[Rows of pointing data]
■ ■ ■ ■

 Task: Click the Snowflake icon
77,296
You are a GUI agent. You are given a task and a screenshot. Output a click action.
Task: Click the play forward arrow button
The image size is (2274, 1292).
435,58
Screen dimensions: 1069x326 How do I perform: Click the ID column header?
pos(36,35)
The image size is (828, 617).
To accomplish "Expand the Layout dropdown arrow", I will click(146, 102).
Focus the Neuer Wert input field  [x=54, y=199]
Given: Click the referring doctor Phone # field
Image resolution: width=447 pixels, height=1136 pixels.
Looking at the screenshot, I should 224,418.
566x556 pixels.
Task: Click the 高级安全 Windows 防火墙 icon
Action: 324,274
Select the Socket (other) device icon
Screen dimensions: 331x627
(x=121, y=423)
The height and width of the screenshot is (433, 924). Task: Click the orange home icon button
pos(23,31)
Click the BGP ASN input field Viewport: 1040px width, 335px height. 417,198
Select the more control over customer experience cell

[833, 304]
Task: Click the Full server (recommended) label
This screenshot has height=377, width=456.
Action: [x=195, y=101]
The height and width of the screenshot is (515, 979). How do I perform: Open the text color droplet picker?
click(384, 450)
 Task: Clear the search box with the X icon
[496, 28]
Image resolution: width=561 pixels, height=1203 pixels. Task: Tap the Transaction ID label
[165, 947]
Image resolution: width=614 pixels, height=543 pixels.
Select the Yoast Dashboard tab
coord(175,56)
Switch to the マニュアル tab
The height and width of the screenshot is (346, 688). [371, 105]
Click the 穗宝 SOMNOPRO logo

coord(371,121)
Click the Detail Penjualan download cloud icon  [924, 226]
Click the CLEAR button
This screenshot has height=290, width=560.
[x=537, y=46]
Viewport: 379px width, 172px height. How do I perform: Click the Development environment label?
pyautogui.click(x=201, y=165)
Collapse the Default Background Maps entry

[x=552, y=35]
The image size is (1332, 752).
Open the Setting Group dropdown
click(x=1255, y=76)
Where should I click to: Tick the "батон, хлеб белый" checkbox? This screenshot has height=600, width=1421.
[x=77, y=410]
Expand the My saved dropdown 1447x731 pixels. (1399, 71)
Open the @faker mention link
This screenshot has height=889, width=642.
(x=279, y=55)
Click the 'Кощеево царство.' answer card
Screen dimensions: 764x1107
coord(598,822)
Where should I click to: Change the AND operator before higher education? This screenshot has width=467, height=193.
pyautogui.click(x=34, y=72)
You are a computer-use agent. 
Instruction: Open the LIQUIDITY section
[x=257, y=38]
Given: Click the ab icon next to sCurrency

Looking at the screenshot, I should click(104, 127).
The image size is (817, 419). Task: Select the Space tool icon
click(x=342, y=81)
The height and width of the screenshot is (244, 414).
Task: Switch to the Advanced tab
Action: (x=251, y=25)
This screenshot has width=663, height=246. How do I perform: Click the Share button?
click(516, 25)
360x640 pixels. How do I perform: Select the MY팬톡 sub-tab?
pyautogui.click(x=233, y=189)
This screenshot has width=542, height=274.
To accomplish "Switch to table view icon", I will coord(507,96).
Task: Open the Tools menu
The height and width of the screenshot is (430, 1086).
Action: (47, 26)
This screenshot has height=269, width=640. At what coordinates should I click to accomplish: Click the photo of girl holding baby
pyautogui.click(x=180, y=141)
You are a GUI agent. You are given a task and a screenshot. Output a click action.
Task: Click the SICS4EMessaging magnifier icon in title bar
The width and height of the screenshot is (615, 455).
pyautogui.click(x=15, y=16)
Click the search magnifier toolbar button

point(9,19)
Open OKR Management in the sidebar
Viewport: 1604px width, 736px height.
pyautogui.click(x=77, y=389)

■ ■ ■ ■

Stated task » Repeat every line of the records above word for word.

Answer below »
 Task: Click the Snowflake icon
77,296
You are a GUI agent. You are given a task and a screenshot. Output a click action.
Task: Click the play forward arrow button
The image size is (2274, 1292).
435,58
Screen dimensions: 1069x326 How do I perform: Click the ID column header?
pos(36,35)
The image size is (828, 617).
To accomplish "Expand the Layout dropdown arrow", I will click(146, 102).
Focus the Neuer Wert input field  [x=54, y=199]
Given: Click the referring doctor Phone # field
Image resolution: width=447 pixels, height=1136 pixels.
Looking at the screenshot, I should 224,418.
566x556 pixels.
Task: Click the 高级安全 Windows 防火墙 icon
Action: 324,274
Select the Socket (other) device icon
Screen dimensions: 331x627
(x=121, y=423)
The height and width of the screenshot is (433, 924). Task: Click the orange home icon button
pos(23,31)
Click the BGP ASN input field Viewport: 1040px width, 335px height. 417,198
Select the more control over customer experience cell

[833, 304]
Task: Click the Full server (recommended) label
This screenshot has height=377, width=456.
Action: [x=195, y=101]
The height and width of the screenshot is (515, 979). How do I perform: Open the text color droplet picker?
click(384, 450)
 Task: Clear the search box with the X icon
[496, 28]
Image resolution: width=561 pixels, height=1203 pixels. Task: Tap the Transaction ID label
[165, 947]
Image resolution: width=614 pixels, height=543 pixels.
Select the Yoast Dashboard tab
coord(175,56)
Switch to the マニュアル tab
The height and width of the screenshot is (346, 688). [371, 105]
Click the 穗宝 SOMNOPRO logo

coord(371,121)
Click the Detail Penjualan download cloud icon  [924, 226]
Click the CLEAR button
This screenshot has height=290, width=560.
[x=537, y=46]
Viewport: 379px width, 172px height. How do I perform: Click the Development environment label?
pyautogui.click(x=201, y=165)
Collapse the Default Background Maps entry

[x=552, y=35]
The image size is (1332, 752).
Open the Setting Group dropdown
click(x=1255, y=76)
Where should I click to: Tick the "батон, хлеб белый" checkbox? This screenshot has height=600, width=1421.
[x=77, y=410]
Expand the My saved dropdown 1447x731 pixels. (1399, 71)
Open the @faker mention link
This screenshot has height=889, width=642.
(x=279, y=55)
Click the 'Кощеево царство.' answer card
Screen dimensions: 764x1107
coord(598,822)
Where should I click to: Change the AND operator before higher education? This screenshot has width=467, height=193.
pyautogui.click(x=34, y=72)
You are a computer-use agent. 
Instruction: Open the LIQUIDITY section
[x=257, y=38]
Given: Click the ab icon next to sCurrency

Looking at the screenshot, I should click(104, 127).
The image size is (817, 419). Task: Select the Space tool icon
click(x=342, y=81)
The height and width of the screenshot is (244, 414).
Task: Switch to the Advanced tab
Action: (x=251, y=25)
This screenshot has width=663, height=246. How do I perform: Click the Share button?
click(516, 25)
360x640 pixels. How do I perform: Select the MY팬톡 sub-tab?
pyautogui.click(x=233, y=189)
This screenshot has width=542, height=274.
To accomplish "Switch to table view icon", I will coord(507,96).
Task: Open the Tools menu
The height and width of the screenshot is (430, 1086).
Action: (47, 26)
This screenshot has height=269, width=640. At what coordinates should I click to accomplish: Click the photo of girl holding baby
pyautogui.click(x=180, y=141)
You are a GUI agent. You are given a task and a screenshot. Output a click action.
Task: Click the SICS4EMessaging magnifier icon in title bar
The width and height of the screenshot is (615, 455).
pyautogui.click(x=15, y=16)
Click the search magnifier toolbar button

point(9,19)
Open OKR Management in the sidebar
Viewport: 1604px width, 736px height.
pyautogui.click(x=77, y=389)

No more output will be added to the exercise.